■ Extracted material
★ ★ ★ ★ ★ ★ ★

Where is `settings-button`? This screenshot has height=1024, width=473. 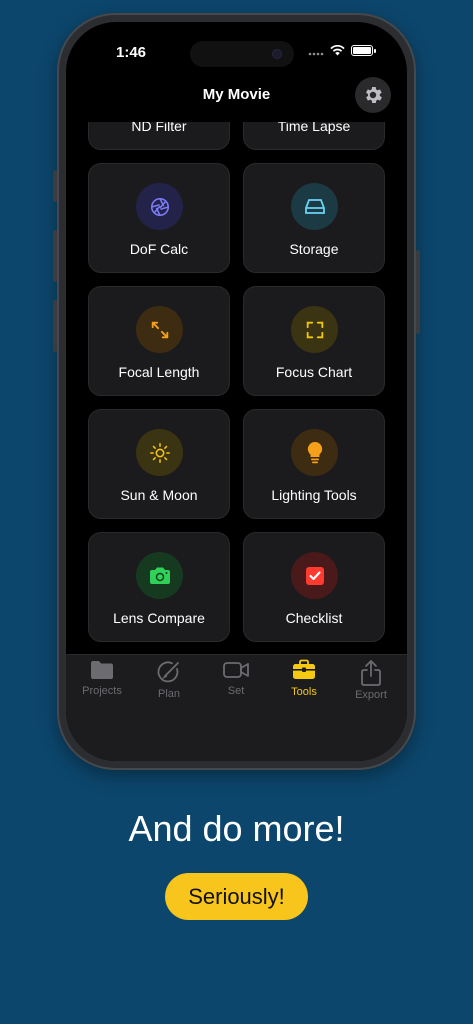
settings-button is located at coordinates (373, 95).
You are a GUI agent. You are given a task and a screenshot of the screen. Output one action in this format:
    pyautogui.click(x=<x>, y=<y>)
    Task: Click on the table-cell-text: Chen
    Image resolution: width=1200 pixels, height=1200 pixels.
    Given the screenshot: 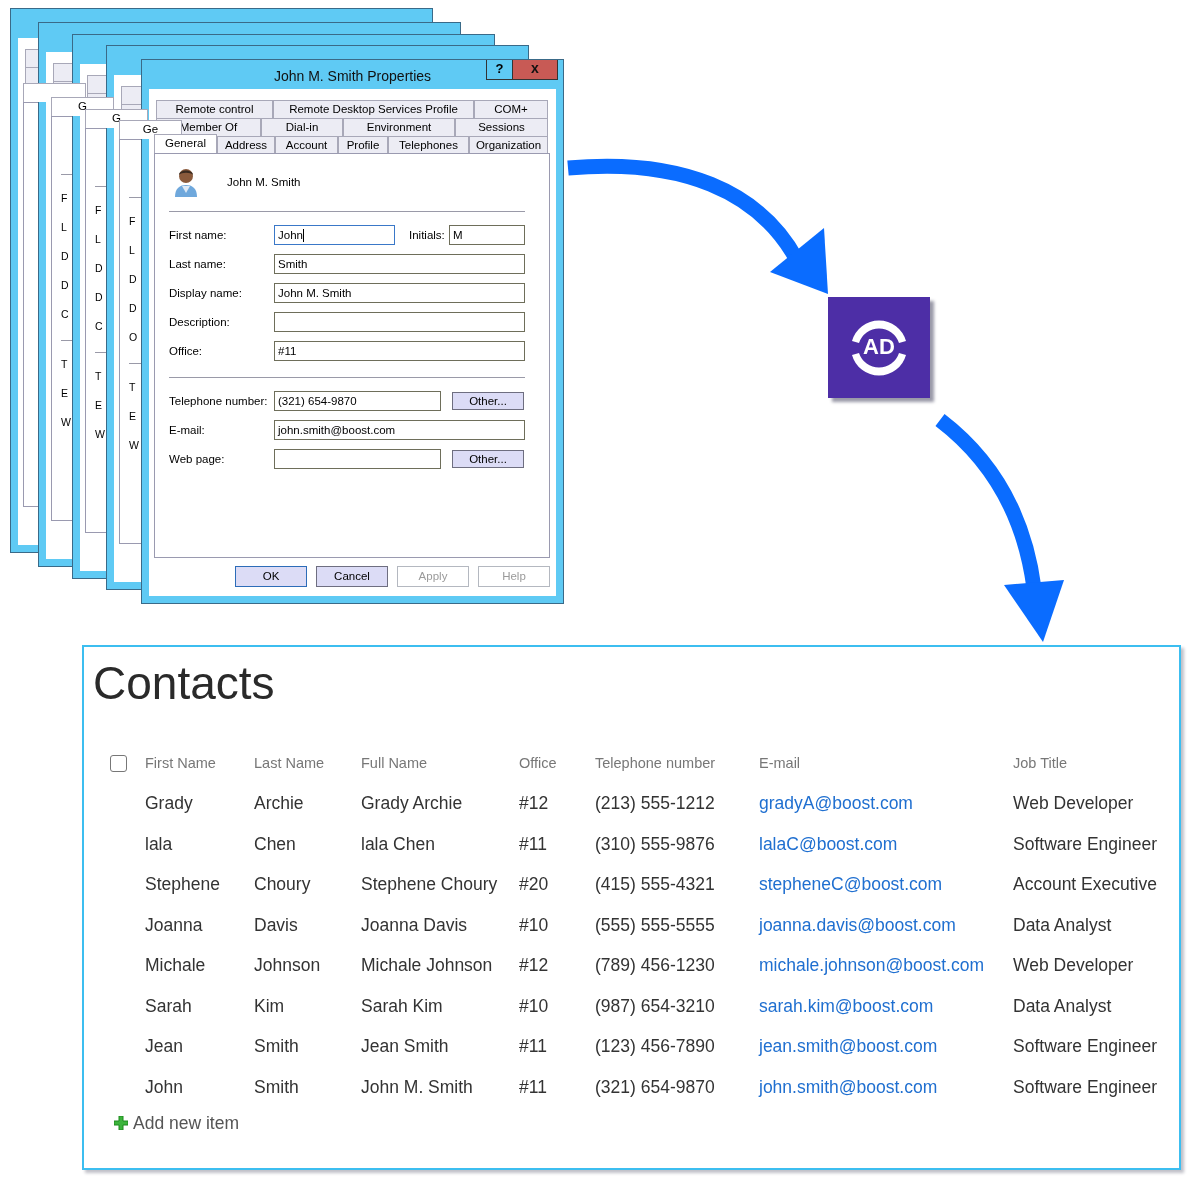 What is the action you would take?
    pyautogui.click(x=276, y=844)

★ ★ ★ ★ ★ ★ ★

Copy the listing from its first line through the line containing "settings-button is located", swapping "screenshot" for "image" and changing nothing else. Omit the pictures.

■ Task result
Where is `settings-button`? This image has height=1024, width=473. 
settings-button is located at coordinates (373, 95).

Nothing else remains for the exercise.